Sage has made a small amount of progress…mostly in that I’ve removed stuff that no longer fits thanks to Cambiante and Ved’ma. That’s the price you pay for writing stuff out of sequence and adding in things that weren’t in the plan *cough*Cambiante*cough*. I’ll probably have to do another run through as Ved’ma’s draft wraps up.

Book 6 has also inched forwards.
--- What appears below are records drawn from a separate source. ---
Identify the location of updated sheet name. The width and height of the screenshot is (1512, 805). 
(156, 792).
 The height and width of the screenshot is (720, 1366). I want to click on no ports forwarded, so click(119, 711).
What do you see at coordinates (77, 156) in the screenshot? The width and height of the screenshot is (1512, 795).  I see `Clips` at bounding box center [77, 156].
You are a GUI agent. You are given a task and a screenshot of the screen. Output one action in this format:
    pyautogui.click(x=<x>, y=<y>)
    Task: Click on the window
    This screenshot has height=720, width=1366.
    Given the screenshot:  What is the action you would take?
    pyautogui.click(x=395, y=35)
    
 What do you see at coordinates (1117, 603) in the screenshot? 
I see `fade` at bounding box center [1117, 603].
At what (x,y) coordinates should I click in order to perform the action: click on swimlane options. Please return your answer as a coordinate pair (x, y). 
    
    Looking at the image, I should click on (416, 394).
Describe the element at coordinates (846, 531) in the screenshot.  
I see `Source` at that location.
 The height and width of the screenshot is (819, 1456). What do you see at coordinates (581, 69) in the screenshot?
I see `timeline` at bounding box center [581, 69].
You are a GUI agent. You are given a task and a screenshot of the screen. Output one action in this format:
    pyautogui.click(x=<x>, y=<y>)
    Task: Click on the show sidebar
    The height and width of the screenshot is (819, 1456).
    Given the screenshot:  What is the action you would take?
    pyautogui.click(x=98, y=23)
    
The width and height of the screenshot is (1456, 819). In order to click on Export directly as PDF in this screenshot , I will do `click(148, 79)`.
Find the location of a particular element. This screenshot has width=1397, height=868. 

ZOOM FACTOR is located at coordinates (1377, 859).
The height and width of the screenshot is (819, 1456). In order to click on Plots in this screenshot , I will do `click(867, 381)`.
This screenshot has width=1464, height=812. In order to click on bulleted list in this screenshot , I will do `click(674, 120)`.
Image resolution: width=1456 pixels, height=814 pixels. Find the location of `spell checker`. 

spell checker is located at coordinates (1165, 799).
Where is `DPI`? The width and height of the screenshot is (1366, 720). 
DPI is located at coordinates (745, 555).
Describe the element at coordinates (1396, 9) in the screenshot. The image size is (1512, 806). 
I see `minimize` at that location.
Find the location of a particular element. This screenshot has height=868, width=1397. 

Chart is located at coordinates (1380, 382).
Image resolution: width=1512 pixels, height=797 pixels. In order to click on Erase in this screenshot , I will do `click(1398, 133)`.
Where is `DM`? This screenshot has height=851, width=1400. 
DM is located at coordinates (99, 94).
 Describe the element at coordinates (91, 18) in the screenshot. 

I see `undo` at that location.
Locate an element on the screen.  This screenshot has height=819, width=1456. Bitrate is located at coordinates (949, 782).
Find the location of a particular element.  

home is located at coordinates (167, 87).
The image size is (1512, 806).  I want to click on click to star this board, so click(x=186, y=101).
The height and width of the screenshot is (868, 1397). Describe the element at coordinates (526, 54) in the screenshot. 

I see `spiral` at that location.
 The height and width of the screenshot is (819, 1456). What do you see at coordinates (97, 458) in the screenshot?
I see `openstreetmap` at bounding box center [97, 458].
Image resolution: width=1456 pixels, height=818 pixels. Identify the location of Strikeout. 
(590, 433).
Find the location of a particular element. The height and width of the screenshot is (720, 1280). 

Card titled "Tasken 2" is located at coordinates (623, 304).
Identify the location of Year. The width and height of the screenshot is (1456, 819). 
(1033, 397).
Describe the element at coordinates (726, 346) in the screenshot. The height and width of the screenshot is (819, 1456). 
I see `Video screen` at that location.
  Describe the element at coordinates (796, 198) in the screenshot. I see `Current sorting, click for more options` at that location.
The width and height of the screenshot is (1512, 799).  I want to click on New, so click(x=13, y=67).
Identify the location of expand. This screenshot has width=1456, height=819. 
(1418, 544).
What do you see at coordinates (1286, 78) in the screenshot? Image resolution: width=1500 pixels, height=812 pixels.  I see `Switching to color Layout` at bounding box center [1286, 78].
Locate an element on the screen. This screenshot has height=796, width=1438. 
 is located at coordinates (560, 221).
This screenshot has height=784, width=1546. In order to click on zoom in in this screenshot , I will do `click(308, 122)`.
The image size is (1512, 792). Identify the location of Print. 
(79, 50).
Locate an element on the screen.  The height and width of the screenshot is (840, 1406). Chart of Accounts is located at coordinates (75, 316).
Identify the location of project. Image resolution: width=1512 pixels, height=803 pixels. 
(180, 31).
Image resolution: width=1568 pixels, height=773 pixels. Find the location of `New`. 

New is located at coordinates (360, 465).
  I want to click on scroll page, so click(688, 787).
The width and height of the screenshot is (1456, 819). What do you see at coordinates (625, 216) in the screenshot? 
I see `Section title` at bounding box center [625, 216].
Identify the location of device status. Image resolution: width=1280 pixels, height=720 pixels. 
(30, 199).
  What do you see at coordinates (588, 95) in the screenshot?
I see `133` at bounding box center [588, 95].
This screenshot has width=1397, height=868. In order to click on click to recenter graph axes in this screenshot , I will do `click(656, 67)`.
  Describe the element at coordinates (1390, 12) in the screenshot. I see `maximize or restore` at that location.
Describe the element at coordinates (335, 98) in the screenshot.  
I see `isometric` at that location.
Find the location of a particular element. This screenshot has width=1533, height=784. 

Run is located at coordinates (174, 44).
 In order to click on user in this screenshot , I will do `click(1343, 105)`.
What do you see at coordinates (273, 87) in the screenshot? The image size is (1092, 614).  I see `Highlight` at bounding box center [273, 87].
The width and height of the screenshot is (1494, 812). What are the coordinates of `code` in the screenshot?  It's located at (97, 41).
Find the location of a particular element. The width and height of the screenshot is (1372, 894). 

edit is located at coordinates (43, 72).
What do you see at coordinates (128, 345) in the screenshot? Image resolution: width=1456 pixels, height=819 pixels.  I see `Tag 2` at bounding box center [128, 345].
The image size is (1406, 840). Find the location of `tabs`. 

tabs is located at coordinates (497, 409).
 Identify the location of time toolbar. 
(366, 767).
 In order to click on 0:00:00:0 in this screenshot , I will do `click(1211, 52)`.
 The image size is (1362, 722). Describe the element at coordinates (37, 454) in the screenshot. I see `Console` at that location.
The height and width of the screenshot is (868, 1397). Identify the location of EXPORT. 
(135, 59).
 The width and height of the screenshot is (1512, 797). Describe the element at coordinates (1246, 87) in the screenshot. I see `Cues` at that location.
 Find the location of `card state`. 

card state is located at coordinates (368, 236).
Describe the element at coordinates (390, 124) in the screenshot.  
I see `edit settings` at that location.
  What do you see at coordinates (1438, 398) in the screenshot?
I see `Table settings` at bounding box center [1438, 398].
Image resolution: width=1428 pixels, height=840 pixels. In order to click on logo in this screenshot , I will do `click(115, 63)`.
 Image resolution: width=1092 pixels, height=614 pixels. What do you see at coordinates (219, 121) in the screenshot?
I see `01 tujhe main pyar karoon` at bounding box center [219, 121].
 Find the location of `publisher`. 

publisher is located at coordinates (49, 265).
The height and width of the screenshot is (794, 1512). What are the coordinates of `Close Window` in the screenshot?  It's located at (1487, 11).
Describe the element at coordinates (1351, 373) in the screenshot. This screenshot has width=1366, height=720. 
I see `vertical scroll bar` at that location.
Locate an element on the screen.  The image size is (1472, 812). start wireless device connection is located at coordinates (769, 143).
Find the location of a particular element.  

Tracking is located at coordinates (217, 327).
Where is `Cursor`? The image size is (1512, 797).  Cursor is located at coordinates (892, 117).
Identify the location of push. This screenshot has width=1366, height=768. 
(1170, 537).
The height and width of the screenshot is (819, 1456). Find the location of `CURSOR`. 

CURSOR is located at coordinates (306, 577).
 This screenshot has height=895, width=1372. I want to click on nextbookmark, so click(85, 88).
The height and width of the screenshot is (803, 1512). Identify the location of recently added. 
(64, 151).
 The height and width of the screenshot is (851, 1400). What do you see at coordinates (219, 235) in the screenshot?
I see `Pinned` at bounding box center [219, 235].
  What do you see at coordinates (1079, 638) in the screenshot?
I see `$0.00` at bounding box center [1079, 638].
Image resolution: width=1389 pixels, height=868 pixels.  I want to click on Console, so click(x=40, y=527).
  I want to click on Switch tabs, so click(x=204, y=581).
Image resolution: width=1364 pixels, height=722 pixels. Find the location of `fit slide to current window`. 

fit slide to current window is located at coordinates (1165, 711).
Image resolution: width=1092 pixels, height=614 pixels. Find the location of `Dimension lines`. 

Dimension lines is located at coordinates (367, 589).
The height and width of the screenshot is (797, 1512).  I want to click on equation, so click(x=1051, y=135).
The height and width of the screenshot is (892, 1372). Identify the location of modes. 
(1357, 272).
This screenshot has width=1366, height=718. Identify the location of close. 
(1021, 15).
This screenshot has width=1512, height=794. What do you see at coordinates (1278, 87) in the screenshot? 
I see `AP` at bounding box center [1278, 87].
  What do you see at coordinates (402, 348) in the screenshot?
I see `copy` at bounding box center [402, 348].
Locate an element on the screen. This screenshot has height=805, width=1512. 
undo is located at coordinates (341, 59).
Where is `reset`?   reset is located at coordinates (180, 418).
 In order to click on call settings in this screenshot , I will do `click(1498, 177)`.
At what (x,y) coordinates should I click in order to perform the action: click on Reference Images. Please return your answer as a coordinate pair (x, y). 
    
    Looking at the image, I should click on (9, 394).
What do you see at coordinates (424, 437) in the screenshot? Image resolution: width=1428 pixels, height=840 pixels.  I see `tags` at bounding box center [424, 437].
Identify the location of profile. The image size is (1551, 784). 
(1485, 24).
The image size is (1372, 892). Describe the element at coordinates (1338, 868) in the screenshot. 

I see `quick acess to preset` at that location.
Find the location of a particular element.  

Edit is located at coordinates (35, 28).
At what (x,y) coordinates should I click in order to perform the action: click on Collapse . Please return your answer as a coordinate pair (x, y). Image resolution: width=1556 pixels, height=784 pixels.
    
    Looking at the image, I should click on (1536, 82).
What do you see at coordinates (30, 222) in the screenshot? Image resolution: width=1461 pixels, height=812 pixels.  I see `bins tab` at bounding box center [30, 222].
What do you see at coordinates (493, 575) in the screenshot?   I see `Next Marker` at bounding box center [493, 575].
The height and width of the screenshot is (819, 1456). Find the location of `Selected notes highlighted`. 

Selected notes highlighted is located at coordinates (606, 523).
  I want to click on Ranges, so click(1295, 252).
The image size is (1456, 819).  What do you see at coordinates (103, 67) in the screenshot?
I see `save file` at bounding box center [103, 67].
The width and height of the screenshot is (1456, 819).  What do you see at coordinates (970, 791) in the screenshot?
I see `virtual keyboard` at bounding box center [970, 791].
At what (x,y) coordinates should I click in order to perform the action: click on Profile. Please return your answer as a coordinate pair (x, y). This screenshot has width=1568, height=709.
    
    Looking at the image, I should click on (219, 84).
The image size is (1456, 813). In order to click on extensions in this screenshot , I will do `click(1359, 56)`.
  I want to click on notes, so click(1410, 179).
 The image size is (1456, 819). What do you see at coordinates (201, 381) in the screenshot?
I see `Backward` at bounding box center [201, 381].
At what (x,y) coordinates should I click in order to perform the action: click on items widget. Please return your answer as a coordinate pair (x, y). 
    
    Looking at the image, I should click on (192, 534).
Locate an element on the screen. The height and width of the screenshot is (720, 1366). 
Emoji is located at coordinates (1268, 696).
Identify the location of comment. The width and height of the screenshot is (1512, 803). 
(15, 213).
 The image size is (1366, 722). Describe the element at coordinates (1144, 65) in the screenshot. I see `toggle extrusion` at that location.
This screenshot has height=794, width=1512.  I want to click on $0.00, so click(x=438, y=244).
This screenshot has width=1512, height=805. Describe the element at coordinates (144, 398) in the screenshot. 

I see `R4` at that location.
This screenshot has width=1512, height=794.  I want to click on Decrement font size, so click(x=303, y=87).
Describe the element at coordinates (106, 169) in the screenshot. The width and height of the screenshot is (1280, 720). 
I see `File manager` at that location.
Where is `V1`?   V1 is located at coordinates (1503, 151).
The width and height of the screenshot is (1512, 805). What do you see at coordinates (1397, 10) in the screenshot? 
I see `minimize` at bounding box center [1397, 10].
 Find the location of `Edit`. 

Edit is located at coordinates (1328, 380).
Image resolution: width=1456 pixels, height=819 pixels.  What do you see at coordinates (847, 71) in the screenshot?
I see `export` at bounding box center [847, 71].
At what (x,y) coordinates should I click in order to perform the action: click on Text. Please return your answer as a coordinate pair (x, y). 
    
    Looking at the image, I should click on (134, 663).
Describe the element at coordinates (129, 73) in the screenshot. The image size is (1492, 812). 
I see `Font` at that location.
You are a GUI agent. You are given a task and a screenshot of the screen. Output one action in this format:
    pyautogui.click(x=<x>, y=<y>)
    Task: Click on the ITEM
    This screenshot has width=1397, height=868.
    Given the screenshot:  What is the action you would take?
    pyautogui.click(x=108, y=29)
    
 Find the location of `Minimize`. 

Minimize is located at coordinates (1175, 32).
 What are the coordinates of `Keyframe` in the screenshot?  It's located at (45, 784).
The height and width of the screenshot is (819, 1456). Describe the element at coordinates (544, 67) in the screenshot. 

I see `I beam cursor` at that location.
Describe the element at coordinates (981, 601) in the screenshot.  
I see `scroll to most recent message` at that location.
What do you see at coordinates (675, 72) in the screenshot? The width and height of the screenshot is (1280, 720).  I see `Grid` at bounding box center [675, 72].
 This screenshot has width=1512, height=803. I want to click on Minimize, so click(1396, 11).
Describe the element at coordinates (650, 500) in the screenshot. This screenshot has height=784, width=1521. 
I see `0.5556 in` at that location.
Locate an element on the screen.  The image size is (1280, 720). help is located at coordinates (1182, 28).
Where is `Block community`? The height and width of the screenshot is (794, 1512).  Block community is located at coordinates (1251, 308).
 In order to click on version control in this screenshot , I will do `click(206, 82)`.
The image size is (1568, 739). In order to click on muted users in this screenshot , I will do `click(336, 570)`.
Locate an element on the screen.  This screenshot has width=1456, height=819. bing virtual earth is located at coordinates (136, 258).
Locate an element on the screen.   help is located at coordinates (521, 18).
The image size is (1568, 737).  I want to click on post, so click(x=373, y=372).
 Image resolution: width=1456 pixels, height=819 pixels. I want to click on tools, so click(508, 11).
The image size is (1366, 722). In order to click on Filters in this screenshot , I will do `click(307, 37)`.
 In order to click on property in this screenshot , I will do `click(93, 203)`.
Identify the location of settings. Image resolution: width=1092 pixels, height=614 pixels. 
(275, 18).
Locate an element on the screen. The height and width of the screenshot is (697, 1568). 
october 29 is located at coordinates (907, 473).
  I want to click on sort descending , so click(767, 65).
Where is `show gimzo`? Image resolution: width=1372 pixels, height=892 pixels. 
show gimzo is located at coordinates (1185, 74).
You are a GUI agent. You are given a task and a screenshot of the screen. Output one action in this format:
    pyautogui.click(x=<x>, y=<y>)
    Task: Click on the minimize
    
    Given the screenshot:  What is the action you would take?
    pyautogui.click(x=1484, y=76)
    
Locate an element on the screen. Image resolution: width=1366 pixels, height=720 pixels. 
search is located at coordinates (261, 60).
This week (see, I said August was my calm month!), I’ve had a few ideas and breakthroughs about the epic climax (I mean, it’s book 6 of a 5 book series; it’s got to be epic to wrap up everything and be a satisfying conclusion to it all) in terms of what needs to happen and where and, just as importantly, who is where, given that by the climax I’m going to be juggling upwards of 30 characters of varying levels of importance! (Yes, yes I do in fact have a score card for this – while I can keep quite a lot of balls in the air, mentally speaking, 30+ characters is definitly a challenge too far.) The real trick with a cast that big will be making sure that each character used has a solid reason for being in that position – because if it’s hard as a writer to juggle that many characters, it’s even worse as a reader.

And given the cast size, you can assume that there will be more Elsehere-related short stories between now and book 6’s release so that I can flesh out a few more of the characters. In an ideal world, I’d get each and every character into a decent sized role in the first five books but that’s not been entirely possible, so short stories it is…unless I get a particularly juicy idea, of course! I’m certainly not ruling out the possibility of more Elsehere books, given that I have such a big cast and I have the whole of human history at my disposal and there are so many fascinating periods to play with. So watch this space!

Finally, Monday saw the launch of my summer fun music feature for Monday Music. There’s six posts in total, featuring six very (very!) different pieces of music that I associate with summer. One way or another, at least!

So there we go.

Happy reading 🙂

Music Monday: Soul Limbo

Kicking off August’s Summer Fun selection for Music Monday is a piece of music that is the first one that comes to my mind the moment you say summer.

Soul Limbo by Booker T. & the M. G.’s 1968 track from the album of the same name is the sound that herralded the start of every day’s play during the international cricket summer and is a piece of music that I probably learned before I learned God Save the Queen! Even now, though the cricket’s been off BBC TV since the end of 1998, it still evokes the warm welcome to the start of a day’s play (or a day’s rain – we are talking the British summer, after all…), helped, in part, because when the TV broadcast went dark, Test Match Special picked it up.

Channel 4 may have used Mambo No.5 and Sky have used various versions of the 10cc song Dreadlock Holiday (with it’s chorus of “We don’t like cricket, oh no, we love it, oh year”) but Soul Limbo is still the sound of cricket for me and perhaps it always will be.

The music itself is a funky jazz-like instrumental track with plenty of variations, a marimba solo and plenty of laid-back charm. It’s carefree and fun and I just love it.

The summer fun playlist can be found on Spotify here.

That’s all for now. Happy reading and listening!